Древо света (Слуцкис) - страница 147

?

Елена, настроившись на воинственный лад, купила полкило шоколадных конфет… для Саргиса. Живое существо. Не будешь ведь морить его голодом!

Оба почувствовали, что предают Петронеле.

Теперь она не сядет в их машину. И кто знает, с каким лицом встретит.

И вот листва лип обметает с крыши автомобиля городскую пыль. Клен на своем месте. Куда он денется? Тень его уже далеко протянулась со двора усадьбы. По-прежнему торчат пристройки Лауринаса, кухонька — крепость Петронеле. Скрипит от ветерка надломленная ветвь груши, точно кто-то всхлипывает в тишине, но настоящей тишины уже нет, она покинула хутор.
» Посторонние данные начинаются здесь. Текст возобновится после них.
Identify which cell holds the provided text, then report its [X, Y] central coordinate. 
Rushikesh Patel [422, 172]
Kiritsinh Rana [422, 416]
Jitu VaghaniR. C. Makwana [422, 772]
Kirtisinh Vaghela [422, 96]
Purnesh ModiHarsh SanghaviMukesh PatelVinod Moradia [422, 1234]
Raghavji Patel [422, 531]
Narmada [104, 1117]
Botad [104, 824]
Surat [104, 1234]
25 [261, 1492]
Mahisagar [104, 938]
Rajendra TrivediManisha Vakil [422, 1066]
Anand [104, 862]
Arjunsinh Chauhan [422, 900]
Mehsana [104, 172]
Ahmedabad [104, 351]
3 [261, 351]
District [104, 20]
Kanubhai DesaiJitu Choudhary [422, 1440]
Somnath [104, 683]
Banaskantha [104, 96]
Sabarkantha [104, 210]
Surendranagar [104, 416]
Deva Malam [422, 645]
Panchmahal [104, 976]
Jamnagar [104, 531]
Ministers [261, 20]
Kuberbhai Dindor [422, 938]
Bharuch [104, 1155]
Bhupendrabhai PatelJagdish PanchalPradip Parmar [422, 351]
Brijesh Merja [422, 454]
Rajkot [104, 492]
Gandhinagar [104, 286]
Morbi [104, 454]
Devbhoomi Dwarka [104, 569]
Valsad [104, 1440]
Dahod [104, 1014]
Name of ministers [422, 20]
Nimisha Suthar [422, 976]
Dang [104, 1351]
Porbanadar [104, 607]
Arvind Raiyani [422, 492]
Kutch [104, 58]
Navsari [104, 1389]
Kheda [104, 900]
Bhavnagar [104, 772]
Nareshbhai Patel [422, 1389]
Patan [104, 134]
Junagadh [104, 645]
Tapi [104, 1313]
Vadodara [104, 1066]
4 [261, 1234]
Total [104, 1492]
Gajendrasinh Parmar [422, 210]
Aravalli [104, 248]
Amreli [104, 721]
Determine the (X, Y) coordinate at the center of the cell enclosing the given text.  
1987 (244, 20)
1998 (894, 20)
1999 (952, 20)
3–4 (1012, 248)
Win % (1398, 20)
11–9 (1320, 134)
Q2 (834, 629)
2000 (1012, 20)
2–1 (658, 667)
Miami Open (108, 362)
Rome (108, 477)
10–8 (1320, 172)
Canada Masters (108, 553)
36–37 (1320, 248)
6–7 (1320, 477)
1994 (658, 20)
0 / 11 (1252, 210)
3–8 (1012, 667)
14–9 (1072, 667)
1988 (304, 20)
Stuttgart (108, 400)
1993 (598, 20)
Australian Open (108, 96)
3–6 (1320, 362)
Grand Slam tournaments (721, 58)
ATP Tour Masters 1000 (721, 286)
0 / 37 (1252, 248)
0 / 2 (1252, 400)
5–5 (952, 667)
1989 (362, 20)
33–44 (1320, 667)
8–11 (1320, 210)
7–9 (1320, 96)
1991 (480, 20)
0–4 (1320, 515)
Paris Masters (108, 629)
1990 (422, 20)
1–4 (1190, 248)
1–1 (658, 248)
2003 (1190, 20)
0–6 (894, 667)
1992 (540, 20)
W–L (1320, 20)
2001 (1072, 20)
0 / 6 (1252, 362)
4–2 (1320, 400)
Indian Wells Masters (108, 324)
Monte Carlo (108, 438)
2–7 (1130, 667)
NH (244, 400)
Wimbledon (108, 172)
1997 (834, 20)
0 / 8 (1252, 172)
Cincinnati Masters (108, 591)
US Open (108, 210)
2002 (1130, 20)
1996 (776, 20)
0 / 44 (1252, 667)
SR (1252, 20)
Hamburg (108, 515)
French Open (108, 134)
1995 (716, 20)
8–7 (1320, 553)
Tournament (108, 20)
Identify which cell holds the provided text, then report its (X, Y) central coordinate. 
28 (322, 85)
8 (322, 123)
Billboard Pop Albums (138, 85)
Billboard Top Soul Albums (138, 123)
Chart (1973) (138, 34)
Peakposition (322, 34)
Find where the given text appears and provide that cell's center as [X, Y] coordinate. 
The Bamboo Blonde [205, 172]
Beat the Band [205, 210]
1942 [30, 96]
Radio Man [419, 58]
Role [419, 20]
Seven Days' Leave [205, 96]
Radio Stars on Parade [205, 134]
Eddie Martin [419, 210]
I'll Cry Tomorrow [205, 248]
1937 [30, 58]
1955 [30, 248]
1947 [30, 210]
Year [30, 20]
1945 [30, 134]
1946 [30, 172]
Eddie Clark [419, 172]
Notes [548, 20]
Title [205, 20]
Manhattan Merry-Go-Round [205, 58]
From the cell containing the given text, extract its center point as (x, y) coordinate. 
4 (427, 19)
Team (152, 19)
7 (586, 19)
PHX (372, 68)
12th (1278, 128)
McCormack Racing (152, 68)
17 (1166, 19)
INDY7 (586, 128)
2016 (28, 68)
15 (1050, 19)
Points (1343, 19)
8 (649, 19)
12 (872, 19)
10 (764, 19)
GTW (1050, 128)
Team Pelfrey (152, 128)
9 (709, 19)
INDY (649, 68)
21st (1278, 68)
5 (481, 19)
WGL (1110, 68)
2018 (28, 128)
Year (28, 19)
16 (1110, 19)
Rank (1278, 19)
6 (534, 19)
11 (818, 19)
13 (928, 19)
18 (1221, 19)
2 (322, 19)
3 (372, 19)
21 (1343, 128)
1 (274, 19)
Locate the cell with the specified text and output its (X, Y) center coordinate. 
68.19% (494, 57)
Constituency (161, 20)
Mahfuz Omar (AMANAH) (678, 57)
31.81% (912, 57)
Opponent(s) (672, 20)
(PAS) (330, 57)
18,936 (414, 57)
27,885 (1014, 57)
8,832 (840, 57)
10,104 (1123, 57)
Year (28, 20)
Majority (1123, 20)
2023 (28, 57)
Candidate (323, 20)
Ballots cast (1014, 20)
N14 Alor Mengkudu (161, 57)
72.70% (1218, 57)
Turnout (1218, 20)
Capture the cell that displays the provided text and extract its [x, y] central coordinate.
— Что позадержались? — Петронеле опирается сразу на две палки. Голова трясется, но взгляд сосредоточен на одной, ведомой только ей точке. Вдруг зашаталась, ее повело в сторону. И еще и еще раз. Точно не привычная твердь двора под ногами, а палуба корабля, который швыряют волны. Статкусы кинулись поддерживать, старая отбивается локтями. — Не на-а-да! И где же вы пропадали? Уж, думаю, беда какая, что так припозднились.

— Много машин, людей. Лимонаду напиться — очередь, за мясом, за тортом — очереди! — тараторит Елена, стремясь как-то оправдаться за опоздание, чувствуя себя виноватой за то, что подышала другим воздухом, поглазела на пестрый, ничего от человека взамен не требующий мир.

— За тортами? Подумать только! Что, хлебом уже все сыты? — гудит Петронеле, волна удивления раскачивает ее грузное тело.

Статкусы снова подпирают с боков; она — не на-а-да! — вырывается.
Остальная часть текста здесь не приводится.